» **Written problem**:
Rewrite all of the lines below, substituting "hyperlink" for every occurrence of "link" and leaving everything else unchanged.

* start *

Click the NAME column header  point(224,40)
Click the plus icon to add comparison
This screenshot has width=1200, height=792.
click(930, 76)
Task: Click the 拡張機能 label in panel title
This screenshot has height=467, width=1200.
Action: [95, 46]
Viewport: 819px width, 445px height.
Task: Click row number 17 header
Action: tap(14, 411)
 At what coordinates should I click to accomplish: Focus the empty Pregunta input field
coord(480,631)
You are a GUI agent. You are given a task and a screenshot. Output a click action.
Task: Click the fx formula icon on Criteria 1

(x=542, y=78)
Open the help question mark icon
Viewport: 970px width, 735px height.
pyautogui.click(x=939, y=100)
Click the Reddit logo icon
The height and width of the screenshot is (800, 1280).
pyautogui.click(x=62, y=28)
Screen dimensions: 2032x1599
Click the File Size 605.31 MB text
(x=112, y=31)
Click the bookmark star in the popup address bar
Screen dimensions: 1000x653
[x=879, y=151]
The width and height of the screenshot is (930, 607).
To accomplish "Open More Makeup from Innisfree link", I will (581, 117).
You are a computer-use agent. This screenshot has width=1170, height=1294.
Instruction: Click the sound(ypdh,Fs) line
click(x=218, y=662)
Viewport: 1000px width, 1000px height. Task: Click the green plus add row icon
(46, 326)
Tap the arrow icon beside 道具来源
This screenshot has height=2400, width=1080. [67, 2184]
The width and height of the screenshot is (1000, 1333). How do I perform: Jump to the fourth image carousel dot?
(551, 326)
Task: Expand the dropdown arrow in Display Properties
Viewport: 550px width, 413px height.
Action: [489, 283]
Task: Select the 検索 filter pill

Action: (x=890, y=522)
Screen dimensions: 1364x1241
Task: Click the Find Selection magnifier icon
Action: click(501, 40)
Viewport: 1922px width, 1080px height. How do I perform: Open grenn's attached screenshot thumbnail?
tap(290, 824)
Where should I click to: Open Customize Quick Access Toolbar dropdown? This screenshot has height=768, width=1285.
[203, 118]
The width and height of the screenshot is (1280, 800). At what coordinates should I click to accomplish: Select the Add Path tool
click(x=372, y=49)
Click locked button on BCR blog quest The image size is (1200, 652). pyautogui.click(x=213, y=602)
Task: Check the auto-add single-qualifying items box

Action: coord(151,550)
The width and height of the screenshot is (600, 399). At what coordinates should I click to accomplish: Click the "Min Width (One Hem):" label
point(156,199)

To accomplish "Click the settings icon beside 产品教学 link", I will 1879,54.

* end *

» **Result for this exercise**:
Click the NAME column header  point(224,40)
Click the plus icon to add comparison
This screenshot has width=1200, height=792.
click(930, 76)
Task: Click the 拡張機能 label in panel title
This screenshot has height=467, width=1200.
Action: [95, 46]
Viewport: 819px width, 445px height.
Task: Click row number 17 header
Action: tap(14, 411)
 At what coordinates should I click to accomplish: Focus the empty Pregunta input field
coord(480,631)
You are a GUI agent. You are given a task and a screenshot. Output a click action.
Task: Click the fx formula icon on Criteria 1

(x=542, y=78)
Open the help question mark icon
Viewport: 970px width, 735px height.
pyautogui.click(x=939, y=100)
Click the Reddit logo icon
The height and width of the screenshot is (800, 1280).
pyautogui.click(x=62, y=28)
Screen dimensions: 2032x1599
Click the File Size 605.31 MB text
(x=112, y=31)
Click the bookmark star in the popup address bar
Screen dimensions: 1000x653
[x=879, y=151]
The width and height of the screenshot is (930, 607).
To accomplish "Open More Makeup from Innisfree hyperlink", I will (581, 117).
You are a computer-use agent. This screenshot has width=1170, height=1294.
Instruction: Click the sound(ypdh,Fs) line
click(x=218, y=662)
Viewport: 1000px width, 1000px height. Task: Click the green plus add row icon
(46, 326)
Tap the arrow icon beside 道具来源
This screenshot has height=2400, width=1080. [67, 2184]
The width and height of the screenshot is (1000, 1333). How do I perform: Jump to the fourth image carousel dot?
(551, 326)
Task: Expand the dropdown arrow in Display Properties
Viewport: 550px width, 413px height.
Action: [489, 283]
Task: Select the 検索 filter pill

Action: (x=890, y=522)
Screen dimensions: 1364x1241
Task: Click the Find Selection magnifier icon
Action: click(501, 40)
Viewport: 1922px width, 1080px height. How do I perform: Open grenn's attached screenshot thumbnail?
tap(290, 824)
Where should I click to: Open Customize Quick Access Toolbar dropdown? This screenshot has height=768, width=1285.
[203, 118]
The width and height of the screenshot is (1280, 800). At what coordinates should I click to accomplish: Select the Add Path tool
click(x=372, y=49)
Click locked button on BCR blog quest The image size is (1200, 652). pyautogui.click(x=213, y=602)
Task: Check the auto-add single-qualifying items box

Action: coord(151,550)
The width and height of the screenshot is (600, 399). At what coordinates should I click to accomplish: Click the "Min Width (One Hem):" label
point(156,199)

To accomplish "Click the settings icon beside 产品教学 hyperlink", I will 1879,54.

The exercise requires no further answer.